→ TASK TO CARRY OUT
Can you return, word for word, the passage from the report on Jammu & Kashmir's Rajya Sabha vacancies starting at "The reason: Due" and ending at "for its opinion."?

→ EXTRACT TO READ
= = = =

J&K's Rajya Sabha vacancies raise rotation issue; prez reference likely

A constitutional conundrum has emerged regarding Jammu & Kashmir's Rajya Sabha seats, vacant since 2021. Emergency impositions disrupted the mandated rotation of retirements, leading to all four MPs retiring simultaneously. Similar situations exis...

Agencies
New Delhi: Jammu & Kashmir's four Rajya Sabha seats, vacant since February 2021, have prised open a constitutional question that may invite a presidential reference, ET has learnt.

The reason: Due to imposition of rounds of emergency over the years, impacting its Upper House representation, all four of its Rajya Sabha MPs retire together after completion of their six-year term and not in rotation, as mandated in Article 83.

The same is the case with seats from Punjab and Delhi where all the RS members retire together instead of every two years. The Election Commission of India (ECI) is learnt to be in a predicament over this. ET gathers that a presidential reference may soon be made. Article 143 allows the President to refer an important question of law or of public importance to the Supreme Court for its opinion.

= = = =

→ PROVIDED DATA
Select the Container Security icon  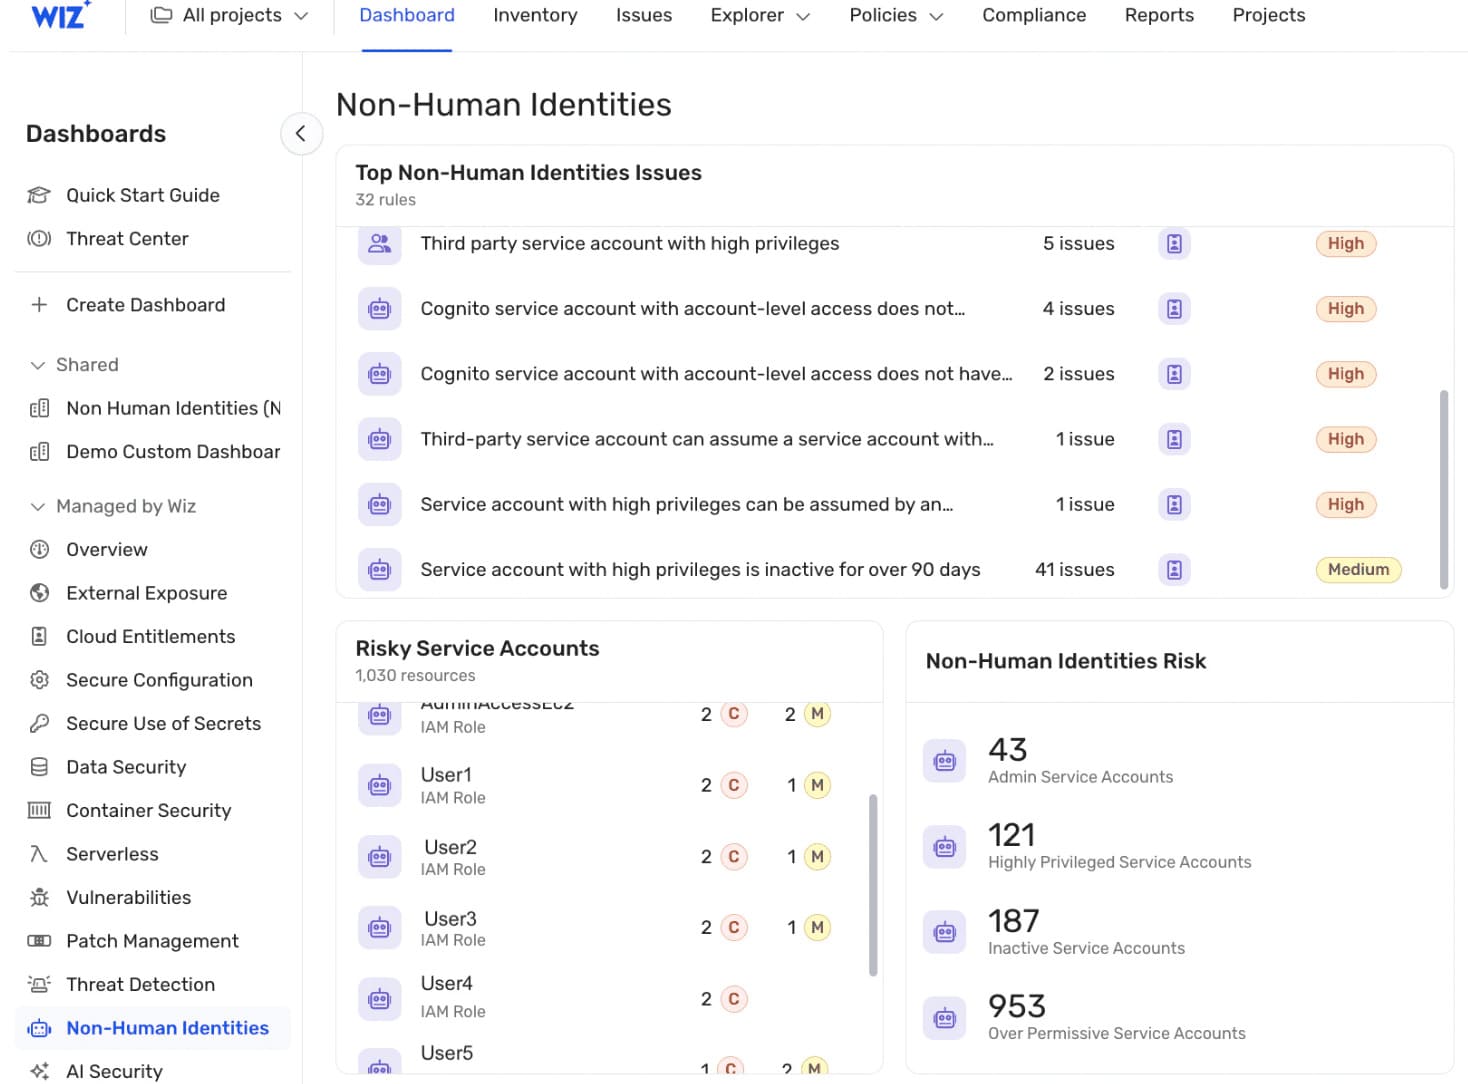coord(39,811)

= = = =

→ REPLY TO THE EXERCISE
The reason: Due to imposition of rounds of emergency over the years, impacting its Upper House representation, all four of its Rajya Sabha MPs retire together after completion of their six-year term and not in rotation, as mandated in Article 83.

The same is the case with seats from Punjab and Delhi where all the RS members retire together instead of every two years. The Election Commission of India (ECI) is learnt to be in a predicament over this. ET gathers that a presidential reference may soon be made. Article 143 allows the President to refer an important question of law or of public importance to the Supreme Court for its opinion.